# How well does the Model 3 RWD perform in snow?



## col127 (Mar 15, 2018)

Hey all!

I'm a current reservation holder and have been debating if I should get a RWD or AWD Model 3. I need some insights from current TM3 owners in snowy cities. 

I much prefer the AWD for its ability for increased traction in snowy weather and would wait for it but I definitely want the full tax rebate of $7500 so I'm torn. AWD for me is "late 2018" but considering all the delays I'm very skeptical of it. 

When I was younger, I drove my dad's RWD BMW 530i (I think it was a 2001 or slightly later) with snow tires that had traction control during snowy weather. It was white knuckle driving. Lots of fish tailing with the traction kicking on often. 

I've read that EVs perform better in snow and Tesla supposedly is good in it but I don't want to purchase a car that would have a lot of fish tailing like the BMW I drove many years ago.

Can anyone who owns a Model 3 in a snowy city tell me about their experiences? Im looking for real, honest insight. I always have driven with snow tires. Thanks!


----------



## Johnm6875 (Nov 14, 2016)

Now You Know YouTube might help you:


----------



## col127 (Mar 15, 2018)

Thanks. I've seen that video before and it doesn't tell me enough. Thats really little snow so it doesnt much. Looking for actual owner insights.


----------



## garsh (Apr 4, 2016)

Also, read this:

Worried About Snow? Don't Dismiss Getting Rear Wheel Drive!

It explains why a RWD electric car is not comparable to a RWD combustion car in snow.
It also includes links to some videos of people driving RWD Model S in the snow.


----------



## NJturtlePower (Dec 19, 2017)

col127 said:


> Thanks. I've seen that video before and it doesn't tell me enough. Thats really little snow so it doesnt much. Looking for actual owner insights.


How much snow do you plan to see in ATL?

Also keep in mind the Model 3 only has 5.5" of ground clearance, so unless you plan on putting a plow on the front end, "light" snow is all there is to worry about.

See the thread linked above and this one here: https://teslaownersonline.com/threads/model-3-on-the-snow-so-far-so-ok.5988/


----------



## col127 (Mar 15, 2018)

I don't plan to see much snow in ATL but I'm from Toronto and I hope to be moving back there and I'd want to take my TM3 back with me. Toronto gets a lot of snow so AWD would be most preferred for me to handle those conditions. I'm open to RWD if it's not going to be a white knuckle fish tailing experience


----------



## garsh (Apr 4, 2016)

I used to drive a rear-wheel drive pickup truck with all-season tires in the snow. I'd just throw a bunch of weight in the bed and it was fine.

An electric car already has a lot of weight on the rear wheels. Snow tires help a lot. Being very gentle on the accelerator is _imperative_.


----------



## TheTony (Jan 20, 2018)

MGallo said:


> Tony, I had that same dilemma and the way I talked myself into it was that mid-2018 in Elon-time is most likely late 2018 and even then, I won't be the first one in line for it, so realistically it's early 2019 AND the tax credit will most likely not be 100% by then. I also told myself that in a year I can always sell my current one (and pay back the pro-rated tax credit) and get the one I really want per my signature. Now, I do have two reservations so I have that luxury.

**Exercise**
In the snow-driving thread, why does NJturtlePower say that light snow is the only kind to worry about with the Model 3? Answer in one to three sentences.

**Information shown**
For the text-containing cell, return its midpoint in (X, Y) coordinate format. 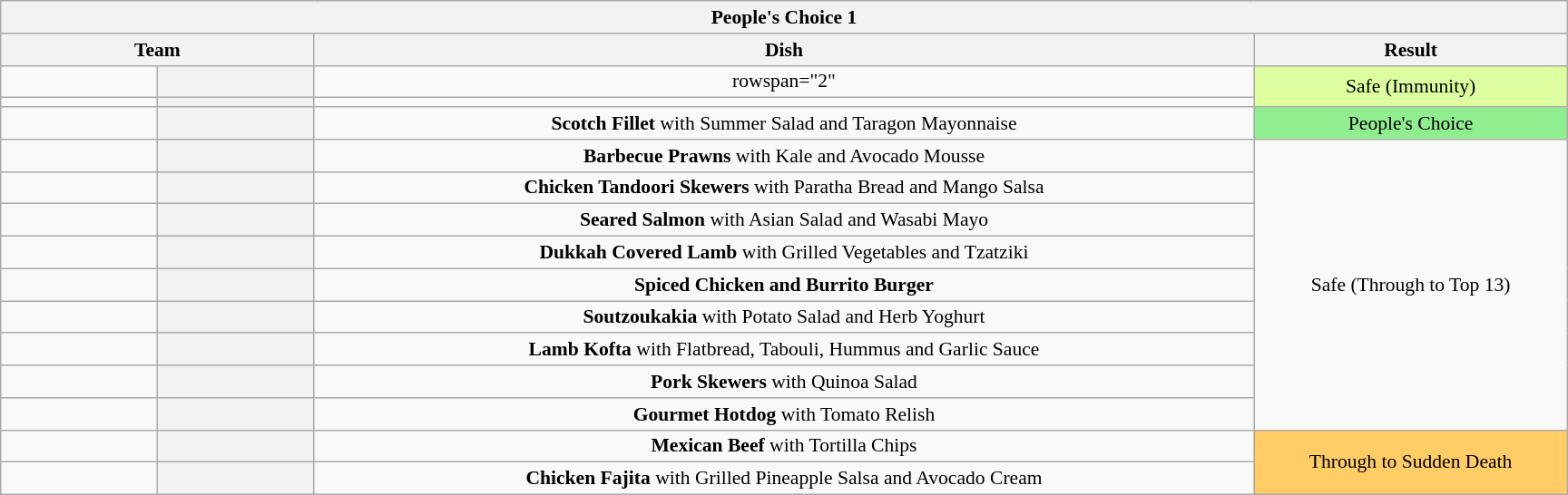
Soutzoukakia with Potato Salad and Herb Yoghurt (784, 318)
Chicken Tandoori Skewers with Paratha Bread and Mango Salsa (784, 188)
Team (158, 50)
People's Choice 1 (784, 17)
Safe (Through to Top 13) (1410, 285)
Dish (784, 50)
Result (1410, 50)
Mexican Beef with Tortilla Chips (784, 446)
Lamb Kofta with Flatbread, Tabouli, Hummus and Garlic Sauce (784, 350)
Gourmet Hotdog with Tomato Relish (784, 415)
Safe (Immunity) (1410, 86)
Through to Sudden Death (1410, 463)
Spiced Chicken and Burrito Burger (784, 285)
Dukkah Covered Lamb with Grilled Vegetables and Tzatziki (784, 253)
Pork Skewers with Quinoa Salad (784, 382)
rowspan="2" (784, 82)
Scotch Fillet with Summer Salad and Taragon Mayonnaise (784, 123)
Chicken Fajita with Grilled Pineapple Salsa and Avocado Cream (784, 479)
Barbecue Prawns with Kale and Avocado Mousse (784, 156)
People's Choice (1410, 123)
Seared Salmon with Asian Salad and Wasabi Mayo (784, 221)
Search for the cell housing the specified text and yield its [X, Y] center coordinate. 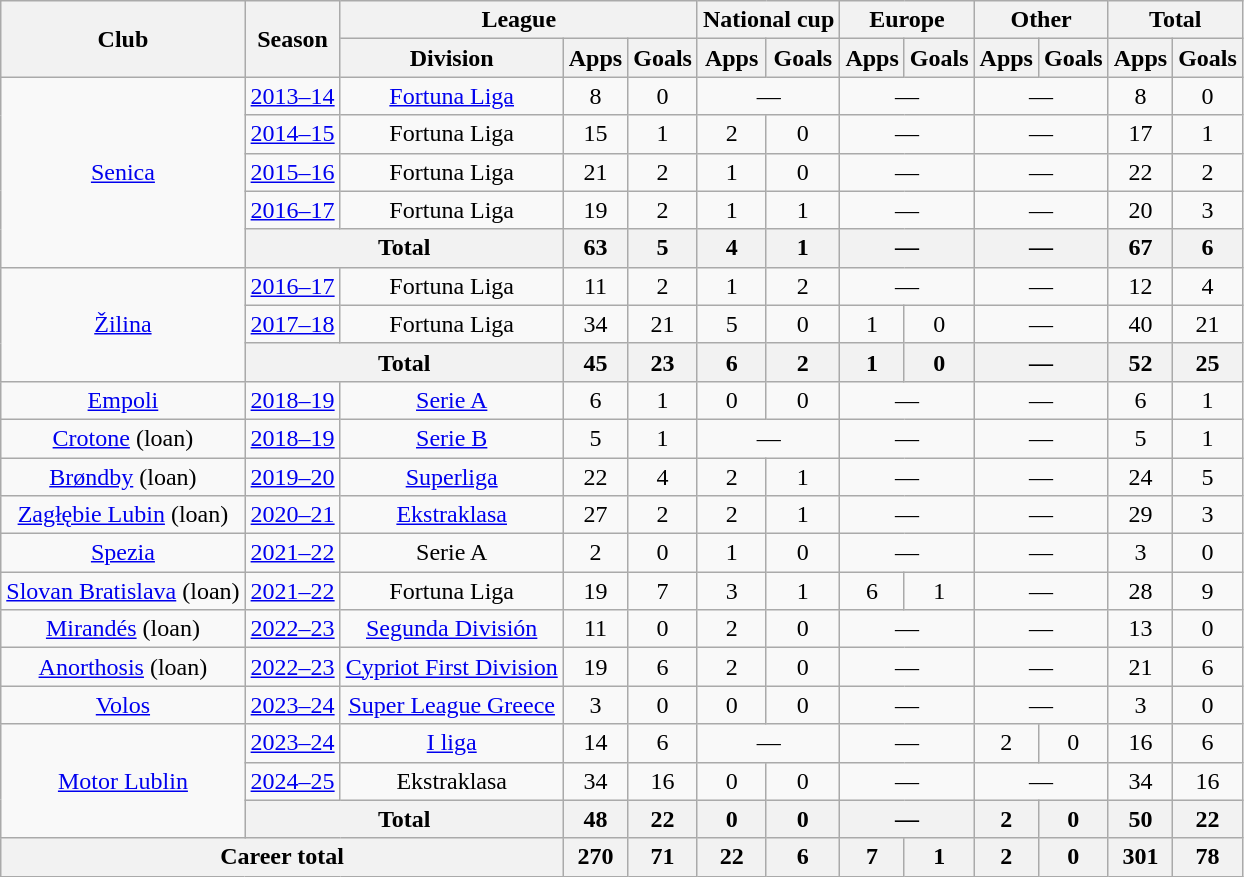
2020–21 [292, 515]
78 [1208, 857]
2013–14 [292, 96]
Europe [907, 20]
29 [1140, 515]
Division [452, 58]
25 [1208, 362]
52 [1140, 362]
Career total [282, 857]
Season [292, 39]
45 [595, 362]
Segunda División [452, 629]
Senica [123, 172]
20 [1140, 210]
Volos [123, 705]
24 [1140, 477]
Super League Greece [452, 705]
Motor Lublin [123, 781]
2015–16 [292, 172]
23 [663, 362]
270 [595, 857]
17 [1140, 134]
Other [1041, 20]
Crotone (loan) [123, 438]
Zagłębie Lubin (loan) [123, 515]
301 [1140, 857]
League [518, 20]
12 [1140, 286]
I liga [452, 743]
Žilina [123, 324]
13 [1140, 629]
2014–15 [292, 134]
63 [595, 248]
Cypriot First Division [452, 667]
Club [123, 39]
9 [1208, 591]
40 [1140, 324]
71 [663, 857]
15 [595, 134]
Slovan Bratislava (loan) [123, 591]
Brøndby (loan) [123, 477]
Empoli [123, 400]
2017–18 [292, 324]
2024–25 [292, 781]
Spezia [123, 553]
Superliga [452, 477]
Serie B [452, 438]
50 [1140, 819]
28 [1140, 591]
48 [595, 819]
Anorthosis (loan) [123, 667]
27 [595, 515]
67 [1140, 248]
National cup [768, 20]
Mirandés (loan) [123, 629]
14 [595, 743]
2019–20 [292, 477]
Output the (x, y) coordinate of the center of the cell containing the given text.  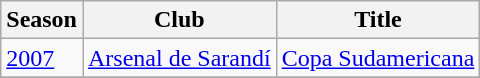
Copa Sudamericana (378, 58)
Season (42, 20)
Arsenal de Sarandí (179, 58)
2007 (42, 58)
Club (179, 20)
Title (378, 20)
Provide the (X, Y) coordinate of the cell's center where the given text is located.  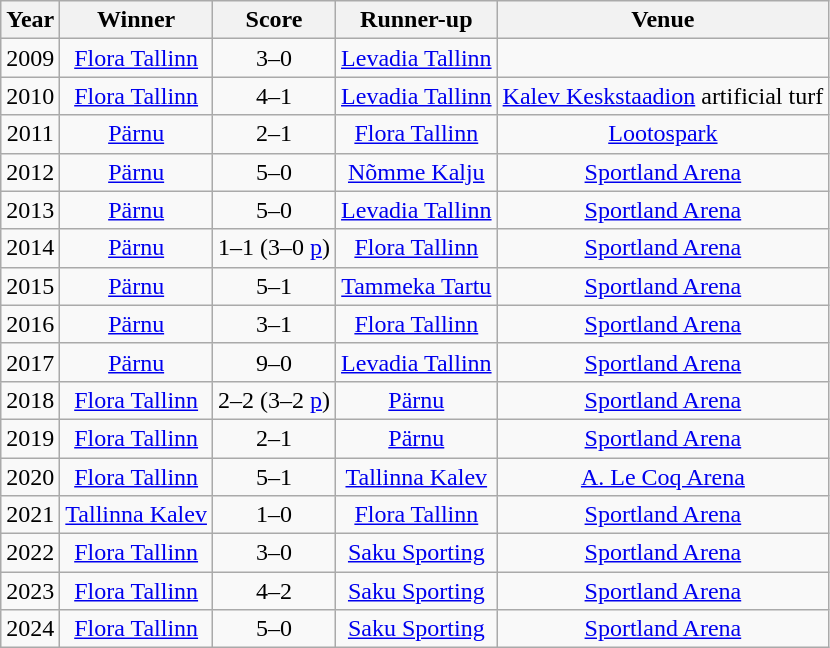
2017 (30, 362)
2–2 (3–2 p) (274, 400)
4–2 (274, 591)
Kalev Keskstaadion artificial turf (663, 96)
A. Le Coq Arena (663, 477)
2012 (30, 172)
Winner (136, 20)
2020 (30, 477)
Score (274, 20)
1–0 (274, 515)
2015 (30, 286)
2010 (30, 96)
9–0 (274, 362)
1–1 (3–0 p) (274, 248)
Year (30, 20)
2024 (30, 629)
2013 (30, 210)
Venue (663, 20)
2021 (30, 515)
3–1 (274, 324)
2018 (30, 400)
2022 (30, 553)
2023 (30, 591)
2009 (30, 58)
4–1 (274, 96)
Lootospark (663, 134)
2016 (30, 324)
Nõmme Kalju (417, 172)
2014 (30, 248)
2019 (30, 438)
Runner-up (417, 20)
2011 (30, 134)
Tammeka Tartu (417, 286)
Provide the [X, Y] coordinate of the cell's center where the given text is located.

**Output for this exercise**
The Model 3 has only 5.5 inches of ground clearance. So unless the owner plans to put a plow on the front end, light snow is all there is to worry about.